Anabolic- Androgenic steroids are man made substances related to male sex hormones. Anabolic refers to muscle-building and androgenic refers to increased mascutine characteristics,steroids refer to the class of drugs. These drugs are available legally only by prescription, to treat conditions that occur when the body produces abnormally low amounts of testosterone, such as delayed puberty and some types of impotence. They are also prescriped to treat body wasting in patients with aids and other diseases that result in loss of lean muscle mass. Abuse of anabolic steroids, however can lead to serious health problems, some irreversible. Todays athlets and others abuse anabolic steriods to enhance performance and also to improve physical appearance. Anabolic steroids are taken orally or injected, typically in cycles of weeks or months (referred to as cycling) rather than continuously. Cycling involves taking multiple doses of steroids over a specific period of time, stopping for a period, and starting again. In addition, users often combine several different types of steroids to maximize negative effects.(referred to as stacking)
The major side effects from abusing anabolic steriods can include liver tumors and cancer, jaundice (yellowish pigmentation of skin, tissues, and body fluids) fluid retention, high blood pressure, increases in LDL (bad cholesterol), and decreases in HDL (good cholesterol) other side effects include kidney tumors, severe acne, and trembling. In addition, there are some gender- specific side effects:
1) FOR MEN- Shrinking of the testicles, reducd sperm count, infertility, baldness, development of breast, increased risk for prostate cancer.
3) FOR ADOLESCENTS- Growth halted prematurely through premature skeletal maturation and accelerated puberty chnges. This means that adolescents risk remaining short for the remainder of their lives if they take anabolic steroids before the typical adolescent growth spurt. In addition, people who injct anabolic steriods run the added risk of contracting or transmitting HIV/AIDS or hepatitis, which causes serious damage to the liver scientific side effects may result from abuse of anabolic steroids.

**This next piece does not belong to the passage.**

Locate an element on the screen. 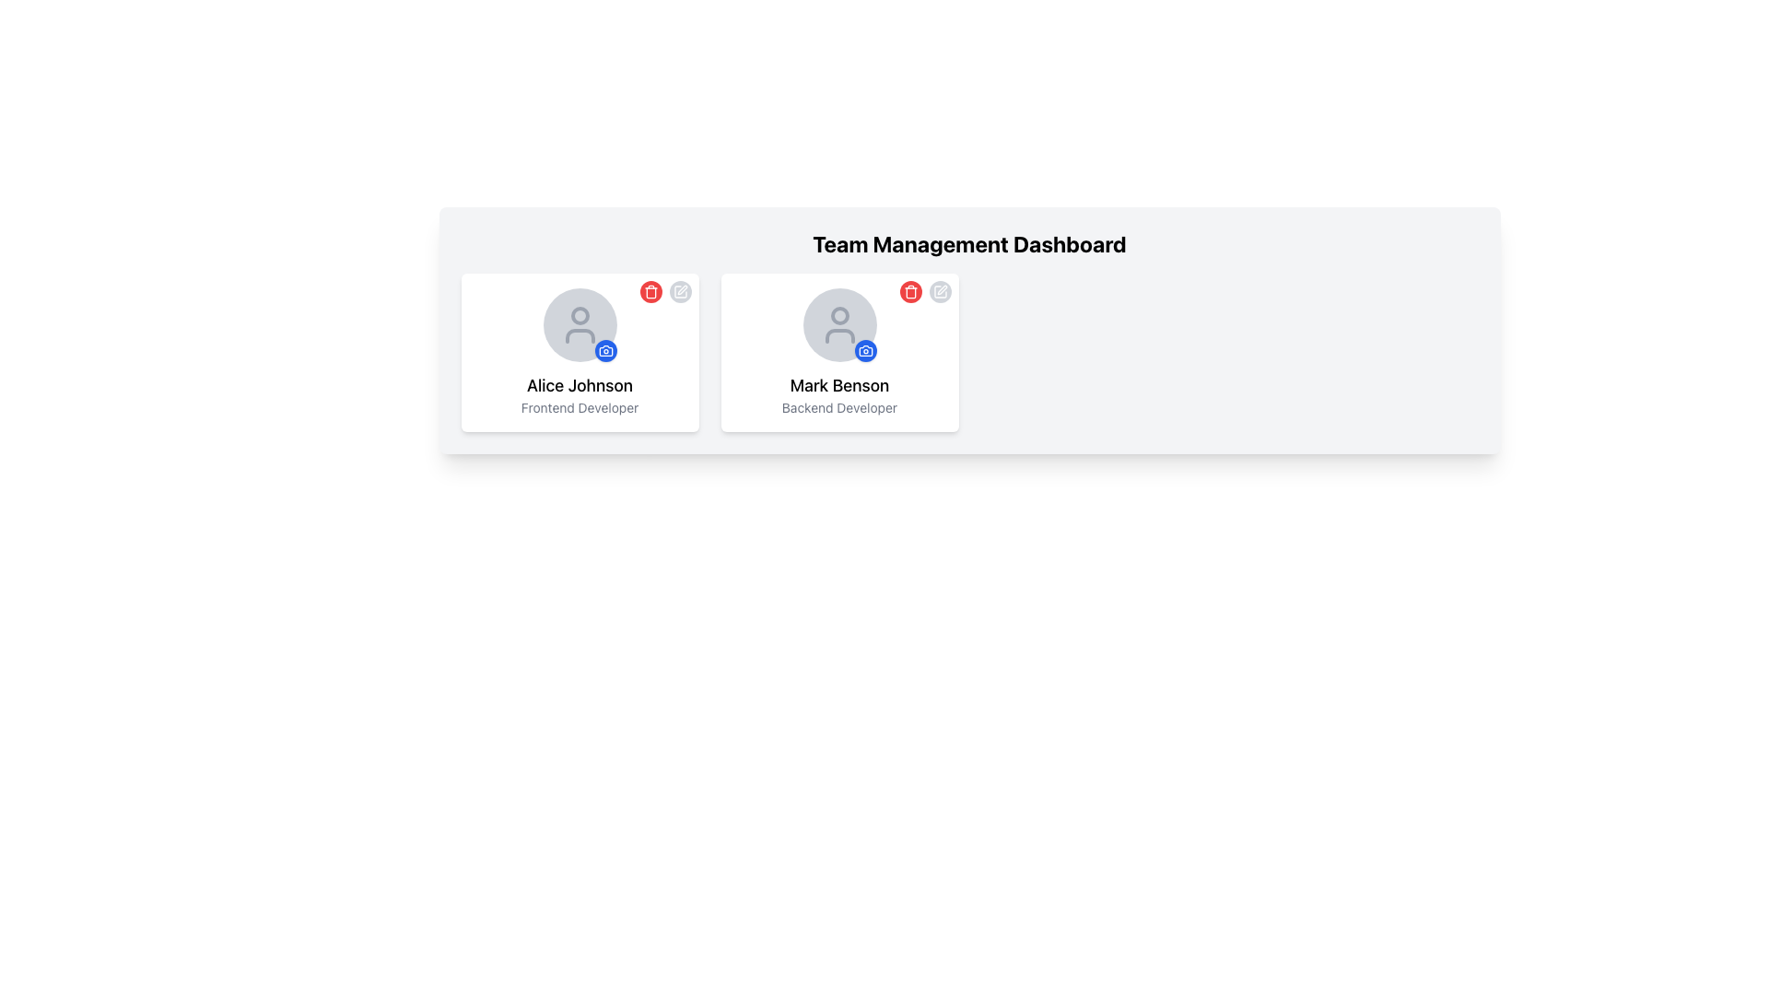  the edit button located in the upper-right of the card labeled 'Alice Johnson, Frontend Developer' is located at coordinates (679, 290).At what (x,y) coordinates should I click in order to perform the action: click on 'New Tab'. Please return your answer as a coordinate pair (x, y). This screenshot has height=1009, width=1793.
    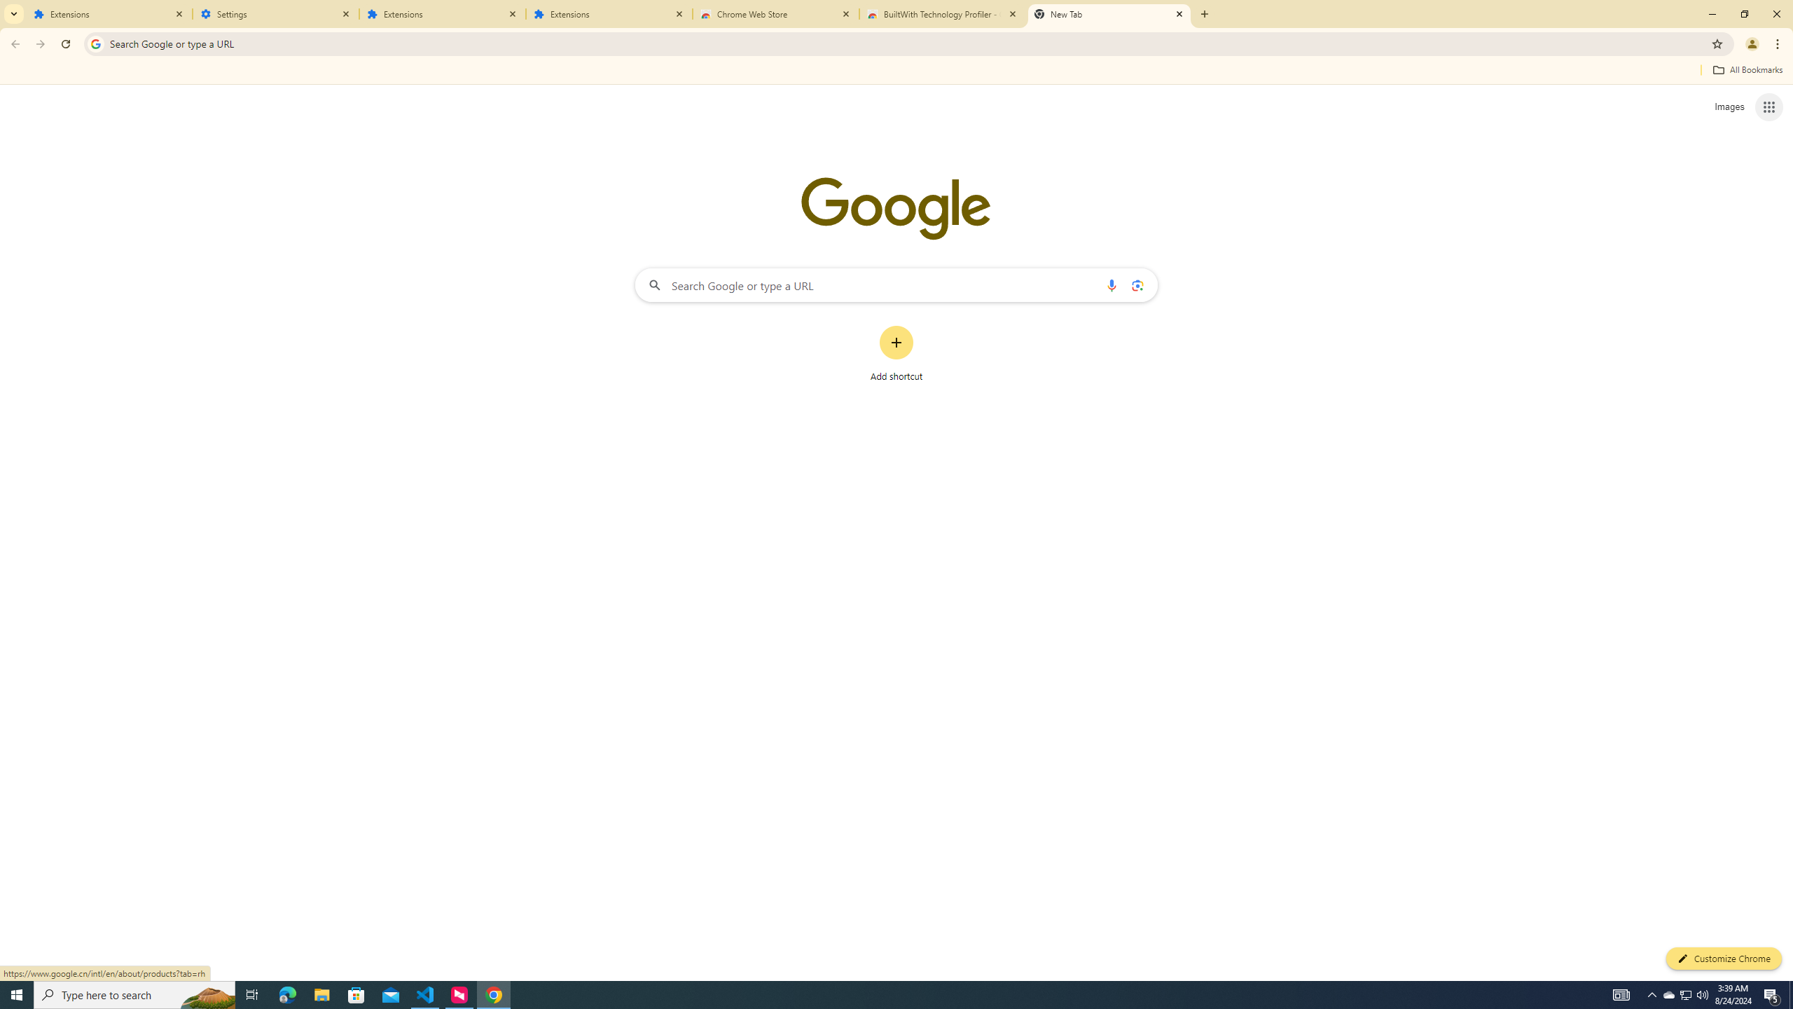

Many users report feeling good about themselves while on anabolic steriods, but researches report that extreme mood swings also can occur, including manic like symptoms leading to iolence. Depression often is seen when the drugs are stopped and may contribute to dependence on anabolic steriods. Researchers report also that users may suffer from paranoid jealousy, extreme irrtabilty, delusions, and impaired judgement stemming from feelings of invincibility. Research also indicates that some users might turn to other drugs to alleviate some negative effects of anabolic steroids. For example, a study of 227 men admitted to a private treatment center for dependence on herion or other opiods found that 9.3% had abused anabolic steroids before trying any other illicit drug of these 9.3% 86% first used opioids to counteract insomnia and irritability resulting from the anabolic steroids.